■ DOCUMENT PASSAGE
Notebook for 2023-04-17

Broadening the Basin

All the methods we have so far discussed for solving nonlinear equations or optimization problems have the form

$$x_{k+1} = x_k + \alpha_k p_k$$

where $\alpha_k$ is a step size and $p_k$ is a search direction. We have described a wide variety of methods for choosing the search directions $p_k$. We have also analyzed several of these methods (or at least pointed to their analysis) under the assumption that the step sizes were chosen to be $\alpha_k = 1$ (or, in our analysis of gradient descent, $\alpha_k = \alpha$ some constant). But so far, our analyses have all come with the caveat that convergence is only assured for initial guesses that are “good enough.” We call the set of initial guesses for which a nonlinear solver or optimizer converges to a given solution $x_*$ the basin of convergence for $x_*$. In a previous lecture, we have already discussed some features that make the basin of convergence large or small for Newton and modified Newton iterations. Today we begin our discussion of globalization methods that allow us to guarantee convergence even if we lack a good enough initial guess to make our unguarded iterations converge.

In our discussion today, it will be convenient to focus on globalization by line search methods that make intelligent, adaptive choices of the step size. Informally, these methods work with any “reasonable” method for choosing search directions $p_k$ (which should at least be descent directions). An exact line search method seeks to minimize $g(\alpha) = \phi(x_k + \alpha p_k)$ by a one-dimensional optimization; but it turns out that the work required for exact line search usually does not justify the benefit. Instead, we consider inexact line search methods that choose step sizes $\alpha_k$ such that the methods:

• Make significant progress in the downhill direction ($\alpha_k$ not too small).

• But don’t step so far they go back uphill ($\alpha_k$ not too big).

We need to tighten and formalize these conditions a little bit in order to obtain formal convergence results, but this is the right intuition.

■ ASSIGNMENT
The notebook entry above names specific iterative methods from earlier material, apart from today's line search methods. List each one.

■ SUPPLIED MATERIAL
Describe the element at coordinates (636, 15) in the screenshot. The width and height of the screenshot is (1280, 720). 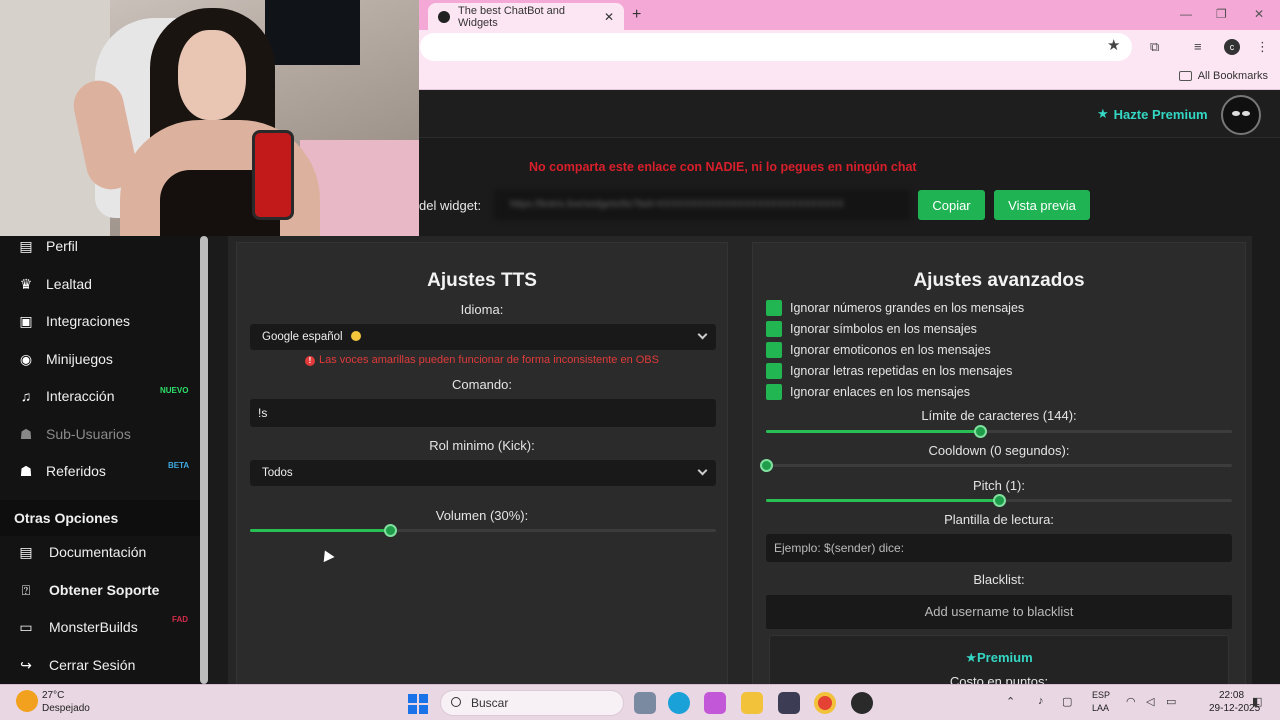
I see `new-tab-button: +` at that location.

■ SOLVED PROBLEM
- Gradient descent
- Newton iterations
- Modified Newton iterations